We might need new physics to explain the universe
“This mismatch has been growing and has now reached a point that is really impossible to dismiss as a fluke”
Adam Riess
The universe is expanding faster than expected, suggesting that astronomers may have to incorporate some new physics into their theories of how the cosmos works, a new study reports.
The revised expansion rate is about ten per cent faster than that predicted by observations of the universe's trajectory shortly after the Big Bang, according to the new research. The study also significantly reduces the probability that this disparity is a coincidence, from 1 in 3,000 to just 1 in 100,000.

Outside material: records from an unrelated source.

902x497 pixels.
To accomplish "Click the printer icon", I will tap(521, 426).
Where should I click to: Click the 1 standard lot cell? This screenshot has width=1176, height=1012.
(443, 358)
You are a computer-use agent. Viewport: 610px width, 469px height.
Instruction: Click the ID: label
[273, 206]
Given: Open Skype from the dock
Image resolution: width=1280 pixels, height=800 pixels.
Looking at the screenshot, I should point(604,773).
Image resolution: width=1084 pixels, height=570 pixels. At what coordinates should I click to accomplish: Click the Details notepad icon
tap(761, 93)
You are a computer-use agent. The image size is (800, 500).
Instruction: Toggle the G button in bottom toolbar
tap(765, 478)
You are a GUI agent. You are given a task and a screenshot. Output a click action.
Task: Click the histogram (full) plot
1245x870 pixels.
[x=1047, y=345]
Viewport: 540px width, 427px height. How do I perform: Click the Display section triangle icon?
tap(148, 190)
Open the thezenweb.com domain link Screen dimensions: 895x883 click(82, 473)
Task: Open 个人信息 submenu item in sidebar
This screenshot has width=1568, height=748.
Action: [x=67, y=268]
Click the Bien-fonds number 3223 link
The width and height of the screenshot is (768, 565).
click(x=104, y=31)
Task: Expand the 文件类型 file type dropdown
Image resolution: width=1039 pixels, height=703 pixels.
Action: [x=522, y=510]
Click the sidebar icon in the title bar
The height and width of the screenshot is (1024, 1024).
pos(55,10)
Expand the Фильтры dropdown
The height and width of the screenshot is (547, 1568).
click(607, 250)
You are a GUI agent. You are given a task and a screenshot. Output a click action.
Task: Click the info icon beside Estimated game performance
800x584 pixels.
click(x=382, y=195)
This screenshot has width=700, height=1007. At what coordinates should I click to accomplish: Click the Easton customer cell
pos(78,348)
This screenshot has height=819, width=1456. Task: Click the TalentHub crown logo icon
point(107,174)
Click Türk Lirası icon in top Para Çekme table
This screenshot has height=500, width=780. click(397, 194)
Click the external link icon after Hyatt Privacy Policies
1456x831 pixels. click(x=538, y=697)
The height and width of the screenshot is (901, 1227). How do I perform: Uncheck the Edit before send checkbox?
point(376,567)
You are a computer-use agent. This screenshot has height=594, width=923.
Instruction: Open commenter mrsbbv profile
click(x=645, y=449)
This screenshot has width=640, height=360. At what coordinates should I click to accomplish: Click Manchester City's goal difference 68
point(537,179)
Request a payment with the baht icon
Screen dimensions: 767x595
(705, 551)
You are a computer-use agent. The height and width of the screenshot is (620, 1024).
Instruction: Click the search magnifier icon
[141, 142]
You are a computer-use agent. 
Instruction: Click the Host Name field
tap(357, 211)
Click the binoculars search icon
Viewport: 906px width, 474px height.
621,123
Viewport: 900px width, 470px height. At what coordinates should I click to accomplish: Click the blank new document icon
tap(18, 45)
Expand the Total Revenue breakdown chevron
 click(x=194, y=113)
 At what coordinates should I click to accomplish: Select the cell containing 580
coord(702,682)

"This mismatch has been growing and has now reached a point that is really impossible to dismiss as a fluke," study lead Adam Riess, a professor of physics and astronomy at The Johns Hopkins University in Baltimore, US, said in a statement.
"This is not what we expected," said Riess, who won the Nobel Prize for physics in 2011, along with Brian Schmidt and Saul Perlmutter, for showing, in the late 1990s, that the universe's expansion is accelerating. It's unclear what's driving this surprising acceleration, but many astronomers invoke a mysterious, repulsive force called dark energy.
In the new study, Riess and his colleagues used the Hubble Space Telescope to study 70 Cepheid variable stars in the Large Magellanic Cloud (LMC), one of the Milky Way's satellite galaxies. Cepheid variables dim and brighten at predictable rates and are therefore ‘standard candles’ that allow astronomers to calculate distances.
Riess and his team also incorporated observations made by the Araucaria Project, a collaboration involving researchers in the United States, Europe and Chile who studied various LMC binary star systems, noting the dimming that occurred when one star passed in front of its neighbour. This work provided additional distance measurements, helping the study team to improve their understanding of the Cepheids' intrinsic brightness.
The researchers used all of this information to calculate the universe's present-day expansion rate, a value known as the Hubble constant after American astronomer Edwin Hubble. The new number is about 74.03 kilometres (46 miles) per second per megaparsec – one megaparsec is roughly 3.26 million light years.
The ‘expected’ expansion rate, by contrast, is about 67.4 kilometres (41.9 miles) per second per megaparsec. This projected rate is based on observations that Europe's Planck satellite made of the cosmic microwave background – the light left over from the Big Bang that created the universe 13.82 billion years ago.
"One is a measurement of how fast the universe is expanding today, as we see it. The other is a prediction based on the physics of the early universe and on measurements of how fast it ought to be expanding," Riess added. "If these values don’t agree, there becomes a very strong likelihood that we’re missing something in the cosmological model that connects the two eras."